All-Trans Retinoic Acid-Induced Pseudotumor Cerebri during Induction Therapy for Acute Promyelocytic Leukemia: A Case Report and Literature Review

Table 1

Modified Dandy criteria for diagnosis of pseudotumor cerebri [16].

(1) If symptoms and signs are present, they may only reflect those of generalized intracranial hypertension or papilledema.
The most common symptoms reflecting generalized intracranial hypertension are headache, pulsatile intracranial noises, and double vision. Symptoms reflecting papilledema include transient visual obscurations and peripheral visual loss.

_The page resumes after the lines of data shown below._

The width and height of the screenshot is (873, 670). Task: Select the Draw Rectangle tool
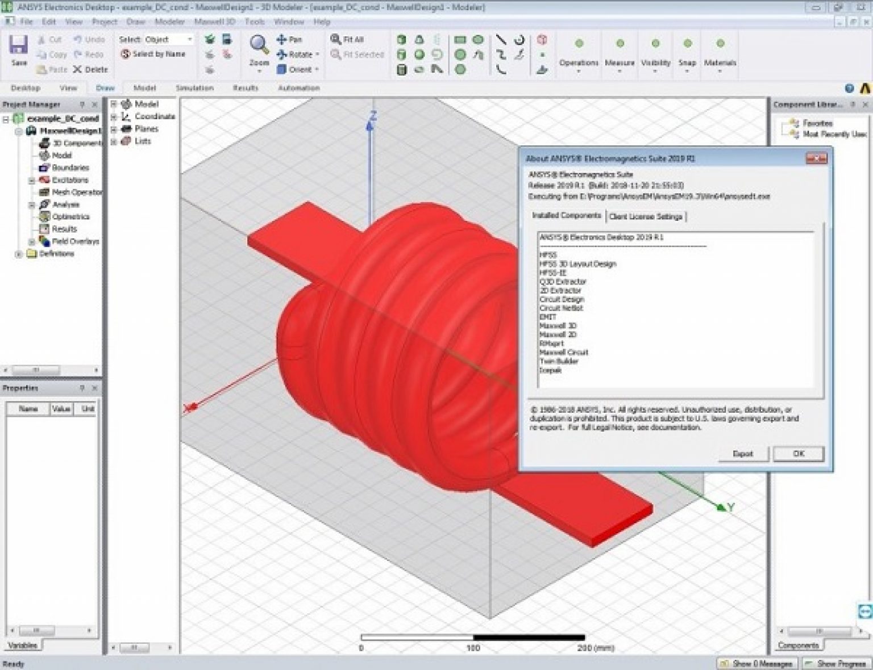coord(460,40)
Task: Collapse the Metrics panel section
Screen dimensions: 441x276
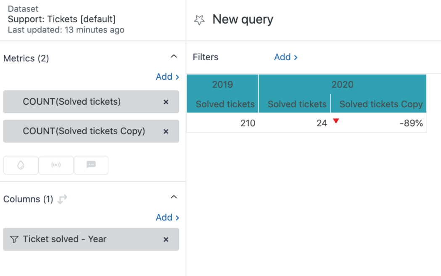Action: [x=173, y=56]
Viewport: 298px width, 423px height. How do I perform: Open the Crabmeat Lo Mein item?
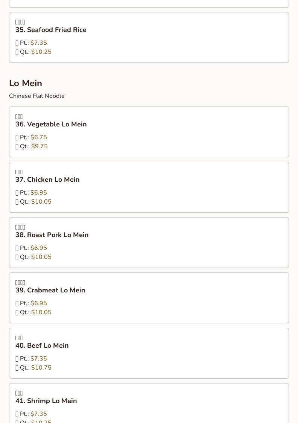50,290
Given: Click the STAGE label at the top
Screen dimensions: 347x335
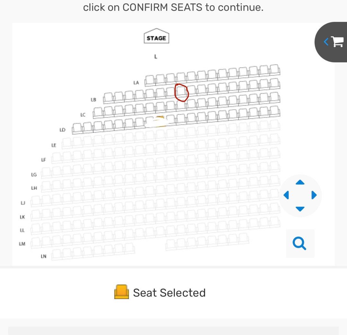Looking at the screenshot, I should pos(156,37).
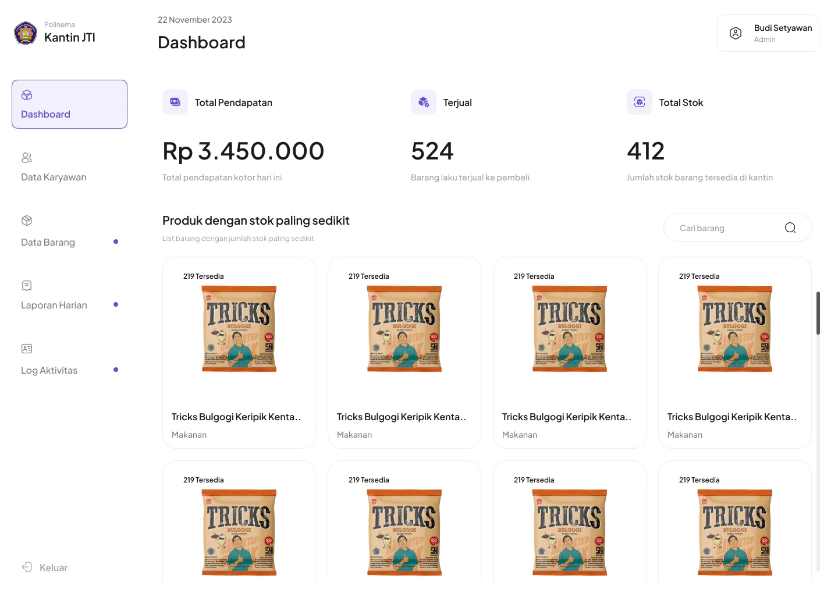This screenshot has width=838, height=596.
Task: Open the Data Karyawan menu
Action: point(54,177)
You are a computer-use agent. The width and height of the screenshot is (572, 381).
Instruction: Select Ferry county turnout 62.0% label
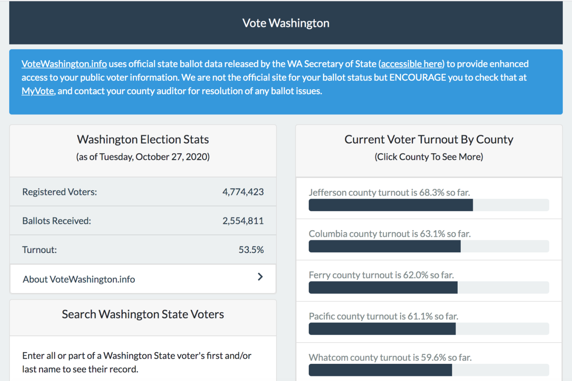[x=381, y=275]
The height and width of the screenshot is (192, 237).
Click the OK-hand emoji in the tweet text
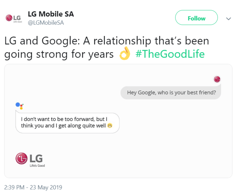(x=125, y=54)
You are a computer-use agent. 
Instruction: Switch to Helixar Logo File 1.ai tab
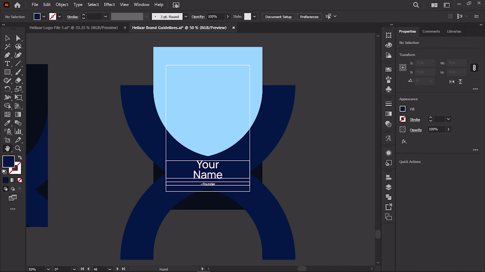pyautogui.click(x=74, y=28)
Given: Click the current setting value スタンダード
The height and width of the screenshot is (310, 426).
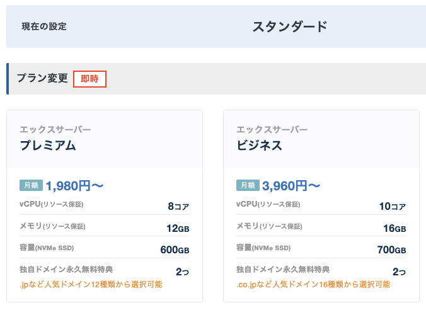Looking at the screenshot, I should point(290,26).
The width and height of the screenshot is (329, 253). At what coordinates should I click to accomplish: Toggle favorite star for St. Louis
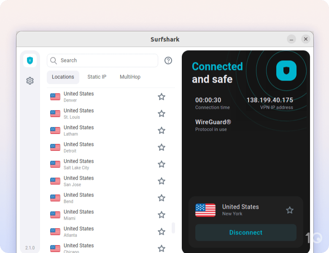162,113
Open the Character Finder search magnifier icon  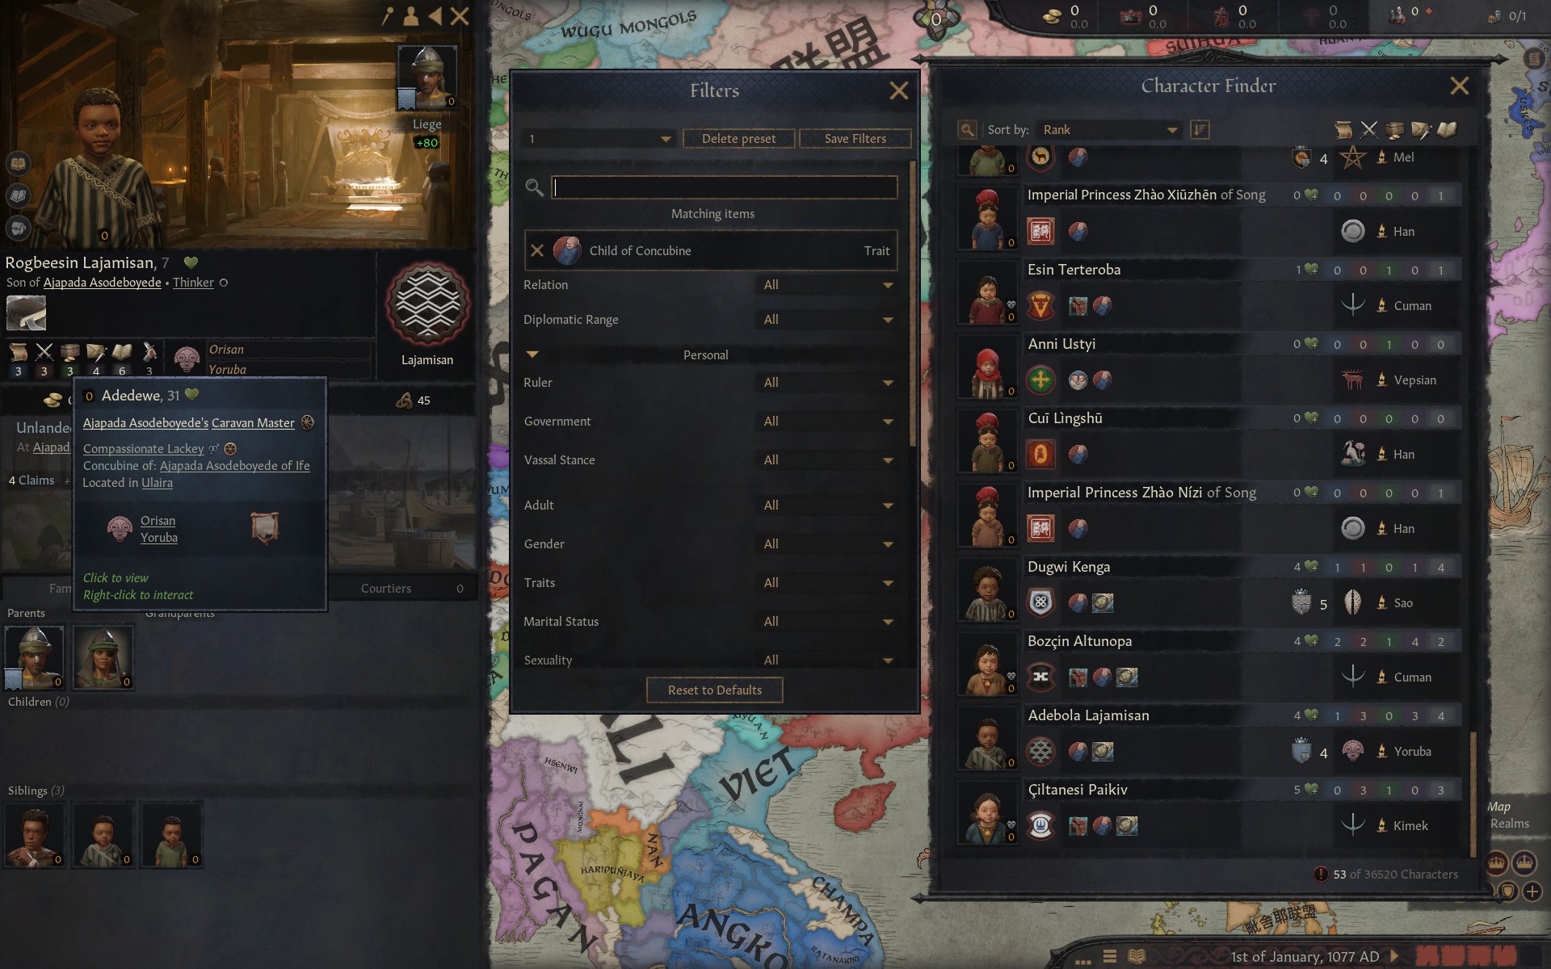967,130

(2) Elevated intracranial pressure must be documented with the patient lying in the lateral decubitus position.
A lumbar CSF opening pressure greater than 250 mm H2O is indicative of this disorder. Readings between 200 mm and 250 mm H2O are nondiagnostic.

(3) CSF must be normal.
There must be no evidence of pleocytosis, cellular atypia, or hypoglycorrhachia, and CSF protein levels should be normal.

(4) There must be no evidence of hydrocephalus, mass, structural, or vascular lesion on MRI or contrast-enhanced CT for typical patients and on an MRI and MR venography for atypical patients.
VST is rare in typical patients (i.e., an obese woman of childbearing age). Therefore, a CT is sufficient even though it cannot detect VST. The incidence of VST and other vascular lesions increases significantly in atypical patients. Consequently, an MRI or MR venography scan is warranted given their heightened ability at detecting these differential disorders.

(5) No other cause of pseudotumor cerebri can be identified.
CSF; cerebral spinal fluid; MRI; magnetic resonance imaging; CT; computerized tomogram; and VST; venous sinus thrombosis.